Su primeras palabras fueron: «Venís a matarme, pero sabéis que no tengo miedo. Matadme, matadme ya de una vez».
Seguí insistiendo en que éramos amigos, que le habíamos liberado, que nadie le iba a hacer nada, que todo había terminado, que dentro de poco vería a su familia.
El todavía estaba como ido, no era consciente de que le habíamos liberado e insistía en que le matáramos que sabíamos que no tenía miedo a la muerte.
Su forma de decirlo era como de súplica, hablando muy despacio. Se incorporó, se puso en un rincón de la habitación. Aquello era denigrante. Y él seguía insistiendo en sus frases.
Le pregunté que si se encontraba bien. Le pregunté que si quería salir. El respondió que no quería salir, que se quería quedar allí dentro.
Hizo un gesto de intentar venir hacia mí y hacia la puerta, pero, con un gesto brusco, volvió hacia atrás, junto a la pared. Estaba acobardado y no reaccionaba.
No sé cuanto tiempo pasó, pero creo que fueron unos minutos. Intenté luego darle tiempo para que fuera comprendiendo la situación. Fue entendiendo que éramos guardias civiles y se sentó conmigo en el borde de la hamaca. Quería que fuera asimilando la situación.

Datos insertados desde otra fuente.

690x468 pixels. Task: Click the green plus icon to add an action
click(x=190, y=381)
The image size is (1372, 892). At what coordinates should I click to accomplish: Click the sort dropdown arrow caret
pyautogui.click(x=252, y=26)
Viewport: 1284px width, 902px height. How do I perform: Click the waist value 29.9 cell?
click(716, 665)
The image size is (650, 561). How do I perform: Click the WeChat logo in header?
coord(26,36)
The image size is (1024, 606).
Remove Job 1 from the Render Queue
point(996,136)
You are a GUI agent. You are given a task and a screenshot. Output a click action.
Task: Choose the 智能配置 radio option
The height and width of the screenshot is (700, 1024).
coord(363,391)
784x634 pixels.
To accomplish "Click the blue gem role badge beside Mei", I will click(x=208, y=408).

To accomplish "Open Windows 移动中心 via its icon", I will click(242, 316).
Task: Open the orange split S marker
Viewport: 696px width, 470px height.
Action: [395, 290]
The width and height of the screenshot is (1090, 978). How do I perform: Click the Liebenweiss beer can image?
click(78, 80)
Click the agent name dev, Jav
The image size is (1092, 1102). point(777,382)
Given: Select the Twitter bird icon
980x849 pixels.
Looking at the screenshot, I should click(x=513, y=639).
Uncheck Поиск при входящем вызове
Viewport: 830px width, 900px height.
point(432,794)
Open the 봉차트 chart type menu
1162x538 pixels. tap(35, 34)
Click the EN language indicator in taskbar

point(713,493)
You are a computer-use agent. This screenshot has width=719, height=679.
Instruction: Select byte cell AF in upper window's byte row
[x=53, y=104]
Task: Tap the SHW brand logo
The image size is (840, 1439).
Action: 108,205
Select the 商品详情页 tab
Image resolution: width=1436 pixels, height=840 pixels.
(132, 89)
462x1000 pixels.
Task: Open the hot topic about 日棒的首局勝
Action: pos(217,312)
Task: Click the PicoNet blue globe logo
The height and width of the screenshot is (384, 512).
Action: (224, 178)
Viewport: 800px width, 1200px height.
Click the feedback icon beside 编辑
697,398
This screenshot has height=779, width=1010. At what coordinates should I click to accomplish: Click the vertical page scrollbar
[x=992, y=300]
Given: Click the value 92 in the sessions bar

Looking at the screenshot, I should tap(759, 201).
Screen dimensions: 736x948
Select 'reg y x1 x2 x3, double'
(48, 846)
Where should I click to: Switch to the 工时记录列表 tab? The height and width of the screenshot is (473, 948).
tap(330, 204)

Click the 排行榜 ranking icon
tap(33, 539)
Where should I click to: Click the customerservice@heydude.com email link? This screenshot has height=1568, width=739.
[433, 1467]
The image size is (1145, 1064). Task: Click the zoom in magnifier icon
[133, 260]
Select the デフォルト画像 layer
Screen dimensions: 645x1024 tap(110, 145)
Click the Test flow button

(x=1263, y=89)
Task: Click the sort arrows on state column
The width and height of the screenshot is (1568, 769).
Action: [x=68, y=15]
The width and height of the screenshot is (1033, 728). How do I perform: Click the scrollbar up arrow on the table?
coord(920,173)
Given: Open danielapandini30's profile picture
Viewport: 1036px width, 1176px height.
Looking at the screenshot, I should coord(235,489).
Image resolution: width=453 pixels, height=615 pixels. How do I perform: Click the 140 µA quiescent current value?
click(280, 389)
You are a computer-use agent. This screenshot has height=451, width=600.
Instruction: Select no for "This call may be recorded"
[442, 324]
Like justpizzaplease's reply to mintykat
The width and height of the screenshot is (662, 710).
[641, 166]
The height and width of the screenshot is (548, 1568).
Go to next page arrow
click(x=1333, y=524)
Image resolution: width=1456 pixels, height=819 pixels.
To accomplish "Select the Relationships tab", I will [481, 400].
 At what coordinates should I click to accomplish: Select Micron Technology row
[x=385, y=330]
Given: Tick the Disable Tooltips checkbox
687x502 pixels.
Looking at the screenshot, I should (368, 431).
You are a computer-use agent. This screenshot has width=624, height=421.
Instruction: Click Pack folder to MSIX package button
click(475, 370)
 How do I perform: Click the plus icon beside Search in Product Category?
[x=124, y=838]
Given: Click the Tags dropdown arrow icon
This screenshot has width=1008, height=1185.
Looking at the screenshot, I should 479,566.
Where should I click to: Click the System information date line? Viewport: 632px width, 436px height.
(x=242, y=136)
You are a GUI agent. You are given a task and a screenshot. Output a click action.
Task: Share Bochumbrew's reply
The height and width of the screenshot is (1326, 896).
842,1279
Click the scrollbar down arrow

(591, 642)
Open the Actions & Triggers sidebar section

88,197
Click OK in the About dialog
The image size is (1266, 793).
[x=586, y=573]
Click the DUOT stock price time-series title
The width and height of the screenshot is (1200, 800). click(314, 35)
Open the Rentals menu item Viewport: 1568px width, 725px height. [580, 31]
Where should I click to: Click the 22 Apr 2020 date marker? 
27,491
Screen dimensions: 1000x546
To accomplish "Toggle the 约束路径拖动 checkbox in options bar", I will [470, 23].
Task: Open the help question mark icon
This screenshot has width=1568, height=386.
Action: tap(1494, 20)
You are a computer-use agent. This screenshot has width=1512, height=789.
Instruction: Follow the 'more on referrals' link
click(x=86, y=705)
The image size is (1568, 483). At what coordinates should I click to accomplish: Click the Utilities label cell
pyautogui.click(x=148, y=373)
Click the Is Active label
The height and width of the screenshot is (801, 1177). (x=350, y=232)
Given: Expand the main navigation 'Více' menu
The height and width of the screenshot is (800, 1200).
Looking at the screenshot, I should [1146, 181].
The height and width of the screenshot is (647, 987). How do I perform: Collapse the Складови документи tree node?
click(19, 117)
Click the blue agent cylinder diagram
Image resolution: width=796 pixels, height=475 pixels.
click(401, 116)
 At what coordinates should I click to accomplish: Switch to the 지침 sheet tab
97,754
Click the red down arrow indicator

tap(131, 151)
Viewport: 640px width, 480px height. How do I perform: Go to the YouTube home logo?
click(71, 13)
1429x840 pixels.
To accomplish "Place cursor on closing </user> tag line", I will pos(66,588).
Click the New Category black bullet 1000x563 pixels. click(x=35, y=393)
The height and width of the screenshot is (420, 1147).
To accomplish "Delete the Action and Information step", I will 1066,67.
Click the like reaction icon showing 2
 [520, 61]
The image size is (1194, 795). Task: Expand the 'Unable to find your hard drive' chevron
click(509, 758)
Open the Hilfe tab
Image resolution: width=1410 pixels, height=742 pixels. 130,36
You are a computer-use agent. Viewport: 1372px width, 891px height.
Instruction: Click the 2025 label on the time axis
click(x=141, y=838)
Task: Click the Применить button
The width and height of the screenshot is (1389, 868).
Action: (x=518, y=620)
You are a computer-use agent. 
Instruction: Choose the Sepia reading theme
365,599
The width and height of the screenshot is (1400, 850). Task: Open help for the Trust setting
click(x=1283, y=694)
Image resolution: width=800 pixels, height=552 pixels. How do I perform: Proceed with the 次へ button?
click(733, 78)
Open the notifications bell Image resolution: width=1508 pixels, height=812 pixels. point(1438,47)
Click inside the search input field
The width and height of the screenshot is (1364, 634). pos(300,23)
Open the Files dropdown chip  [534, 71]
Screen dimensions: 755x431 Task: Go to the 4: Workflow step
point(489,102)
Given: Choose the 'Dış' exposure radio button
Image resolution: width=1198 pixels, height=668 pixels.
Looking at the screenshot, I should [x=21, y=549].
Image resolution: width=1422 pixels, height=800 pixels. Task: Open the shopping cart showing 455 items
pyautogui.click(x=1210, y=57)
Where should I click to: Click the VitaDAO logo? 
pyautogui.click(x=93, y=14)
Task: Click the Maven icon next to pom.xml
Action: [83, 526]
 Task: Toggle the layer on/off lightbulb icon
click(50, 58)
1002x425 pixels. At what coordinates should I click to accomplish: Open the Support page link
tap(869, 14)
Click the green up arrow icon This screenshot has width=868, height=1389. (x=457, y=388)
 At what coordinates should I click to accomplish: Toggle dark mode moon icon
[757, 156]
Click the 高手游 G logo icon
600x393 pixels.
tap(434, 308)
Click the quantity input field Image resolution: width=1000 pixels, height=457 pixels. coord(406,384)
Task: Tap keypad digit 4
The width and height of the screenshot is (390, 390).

Le fui hablando, le pregunté que si le habían hecho daño y él lo que me dijo es que lo que más daño le hacía era el "aire que le ponían". Era una especie de tortura, una especie de ventilador que había en la pared frontal y que le ponían de vez en cuando, no sé si a veces le metían agua también. Decía que el aire le hacía bastante daño.
Todo esto estaba pasando a oscuras. Mi compañero estaba en la puerta de la habitación y me servía de enlace para que los de afuera supieran lo que pasaba dentro. Por ejemplo, les dije que apagaran fuera todas las luces para cuando saliera.
En la conversación que tuvimos no habló de cosas coherentes, ni preguntó por su familia, sólo preguntaba algunas cosas, siempre hablando muy despacio, como qué día era y qué hora era y de vez en cuando otra vez hablaba del "aire". En nigún momento lloró.
Seguía reacio a salir. Le pregunté que si le podía molestar la luz y me dijo que creía que sí, que era posible. Sólo teníamos entonces la luz de la linterna de mi compañero desde la puerta. Ortega tenía puesto un pijama, pero no sé ni de qué color era.
Es una experiencia que no olvidaré nunca y que me cuesta mucho contar. Es muy duro pensar en qué condiciones ha malvivido ese hombre tanto tiempo. Había un perro en la nave y estaba mejor cuidado que este hombre.
Cuando accedió a salir empezó a decirme que confiaba en la guardia civil, que siempre creyó que le sacaría la guardia civil porque tenía un amigo en no sé que puesto.
No me dijo nada más sobre sus condiciones de vida, si comía o no.
SUS PERTENENCIAS.- Pidió vestirse antes de salir. De forma minuciosa, con mucha tranquilidad y suavidad, cogió una bolsa de plástico, sacó un chándal y se lo puso. Me chocó el cuidado con el que sacaba las cosas y se las ponía: su bufandita pequeña, y las gafas, que para él debían ser como el oro.
Cuando se vistió intenté ayudarle a salir, pero él hizo un gesto de dignidad y dijo que salía él sólo. Le costaba mucho andar, iba como a traspiés y «miraba como por mirar», con la mirada perdida.
Había una enorme sensación de humedad y mal olor. Junto a la cama se veía la palangana en la que hacía sus necesidades. Había dos altavoces en la pared y una luz halógena fuerte con un temporizador que le debían poner cada cierto tiempo para torturarle.
Cuando salió al pequeño habitáculo intermedio me llamó la atención que se paró a mirar todo. Le pregunté si había salido alguna vez de allí y me dijo que no.
Al llegar al cilindro le intenté ayudar para que saliera. Sin embargo, se asustó de las pocas luces que había afuera y de la gente que estaba allí. Se asustó y volvió a bajarse. Volvió a cerrarse en sí mismo y a decir que no quería salir. Volví a decirle que todos los que estaban arriba eran amigos y no iban a hacerle daño. Le ofrecí salir yo primero y, desde fuera, le ayudé.
A partir de ahí, una vez fuera, se hicieron cargo de él otros compañeros y ya no volví a verle. Ahora, la verdad es que me gustaría estar con él algún día para saber cómo está y darle la enhorabuena por haber sobrevivido».